Tras la sanción por amplia mayoría en la Cámara de Diputados de San Juan, la Cámara de Proveedores Interdepartamentales Mineros de la provincia celebró la normativa. Destacan que la mayor ventaja será contar con un marco legal sólido para negociar más oportunidades en las contrataciones de bienes, obras y servicios.
El sector minero y su cadena de valor local viven horas de profunda expectativa y definiciones tras una jornada histórica en la Legislatura provincial. Con 33 votos afirmativos y solo dos en contra, la Cámara de Diputados aprobó este jueves la Ley de Desarrollo Local Minero, un proyecto medular impulsado por la gestión del gobernador Marcelo Orrego que busca establecer reglas de juego claras para blindar el trabajo y la producción de origen sanjuanino.
Inmediatamente después de conocerse el resultado del recinto, las voces de los protagonistas comenzaron a replicarse. Uno de los testimonios más esperados era el de la Cámara de Proveedores Interdepartamentales Mineros de San Juan (CAPRIMSA), entidad que venía siguiendo con lupa cada artículo del proyecto e incluso había sugerido modificaciones clave en los días previos para garantizar la inclusión institucional explícita de los proveedores en el articulado original de la norma.
En diálogo con la prensa, el referente de CAPRIMSA expresó su absoluta conformidad con el desenlace legislativo, aunque advirtió que la aprobación es solo el primer paso de un largo camino. «Estamos conformes con la ley aprobada, ahora empieza el trabajo de campo», manifestaron desde la conducción de la entidad, subrayando el enorme salto cualitativo que significa pasar de la voluntad política a un entorno institucional regulado por ley.
El valor del respaldo legal
Para CAPRIMSA, liderada por Fernando Godoy, la trascendencia de esta jornada radica en que, a partir de ahora, las negociaciones para obtener mayores y mejores oportunidades para las pymes locales no dependerán del «humor del político de turno» ni de los vaivenes de un decreto reglamentario modificable.

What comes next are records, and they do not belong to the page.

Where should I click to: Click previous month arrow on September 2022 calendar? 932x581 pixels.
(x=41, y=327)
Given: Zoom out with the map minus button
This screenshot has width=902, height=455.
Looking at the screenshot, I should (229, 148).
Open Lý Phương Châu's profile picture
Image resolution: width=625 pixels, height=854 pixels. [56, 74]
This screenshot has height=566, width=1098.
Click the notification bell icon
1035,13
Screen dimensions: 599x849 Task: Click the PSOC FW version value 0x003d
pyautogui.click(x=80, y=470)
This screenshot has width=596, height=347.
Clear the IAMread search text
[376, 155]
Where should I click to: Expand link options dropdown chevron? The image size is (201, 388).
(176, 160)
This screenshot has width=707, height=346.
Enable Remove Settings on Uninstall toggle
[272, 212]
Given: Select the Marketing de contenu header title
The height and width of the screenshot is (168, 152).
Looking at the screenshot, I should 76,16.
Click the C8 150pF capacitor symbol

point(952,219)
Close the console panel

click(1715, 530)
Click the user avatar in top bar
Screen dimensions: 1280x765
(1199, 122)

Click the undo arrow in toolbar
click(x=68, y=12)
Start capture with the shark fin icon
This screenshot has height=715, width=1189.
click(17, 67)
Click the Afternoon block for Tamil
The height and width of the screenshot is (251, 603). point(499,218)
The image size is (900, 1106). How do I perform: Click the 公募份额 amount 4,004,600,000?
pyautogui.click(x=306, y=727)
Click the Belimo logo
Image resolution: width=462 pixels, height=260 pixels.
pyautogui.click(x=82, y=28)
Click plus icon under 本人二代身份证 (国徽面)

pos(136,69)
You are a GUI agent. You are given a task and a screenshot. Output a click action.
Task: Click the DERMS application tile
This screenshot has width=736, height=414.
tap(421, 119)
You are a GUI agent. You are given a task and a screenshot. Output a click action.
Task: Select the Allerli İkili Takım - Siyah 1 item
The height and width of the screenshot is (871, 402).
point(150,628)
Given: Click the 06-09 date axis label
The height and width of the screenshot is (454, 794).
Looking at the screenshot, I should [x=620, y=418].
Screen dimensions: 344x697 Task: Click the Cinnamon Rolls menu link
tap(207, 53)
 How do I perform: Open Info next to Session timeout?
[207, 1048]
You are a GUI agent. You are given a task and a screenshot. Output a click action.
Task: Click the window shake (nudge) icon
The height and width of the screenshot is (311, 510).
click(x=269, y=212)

«La mayor ventaja es que ahora las negociaciones por más oportunidades tendrán un respaldo legal», remarcaron desde la cámara proveedora. En la antesala del debate parlamentario, la entidad había hecho especial hincapié en asegurar que los proveedores interdepartamentales quedaran contemplados dentro de la letra chica de la ley, buscando dotar de transparencia, previsibilidad y equidad al esquema de contratación de los grandes proyectos metalíferos que se avecinan en la provincia.
Los tres pilares de una ley estratégica
La Ley de Desarrollo Local Minero se estructura sobre bases sólidas orientadas al impacto socioeconómico directo en las comunidades sanjuaninas:
- Empleo local garantizado: La norma fija la meta de que el 80% de los trabajadores en cada operación minera sean residentes de San Juan, priorizando de manera directa a los habitantes de los departamentos de influencia inmediata de los yacimientos (como Iglesia, Jáchal, Calingasta, Sarmiento y Valle Fértil).
- Fortalecimiento de la cadena de valor: Establece como objetivo que el 60% del monto anual de las contrataciones en bienes, obras y servicios sea adjudicado a empresas radicadas en San Juan, impulsando además esquemas asociativos y consorcios entre firmas locales y corporaciones de mayor envergadura para afrontar contratos de alta complejidad técnica.
- Inversión comunitaria planificada: Vincula las acciones de responsabilidad social de las operadoras mineras con los planes estratégicos de desarrollo urbano de cada municipio, evitando que la inversión en salud, educación e infraestructura consista en esfuerzos aislados.
Lo que viene: el «trabajo de campo»
Una vez promulgada la norma, las empresas mineras dispondrán de plazos de entre 60 y 90 días para presentar sus respectivos planes iniciales de empleo y contratación de proveedores locales. Es allí donde CAPRIMSA avizora el verdadero desafío: el monitoreo en territorio, la articulación de la oferta local con los requerimientos técnicos de los proyectos y la verificación de que el espíritu del «compre sanjuanino» se traslade de los papeles a los hechos comerciales.
«El marco normativo ya está dado y el consenso político ha sido contundente. Ahora nos toca a los proveedores demostrar que estamos a la altura de la demanda de competitividad del mercado y salir a disputar cada contrato con la ley en la mano», concluyeron desde el sector.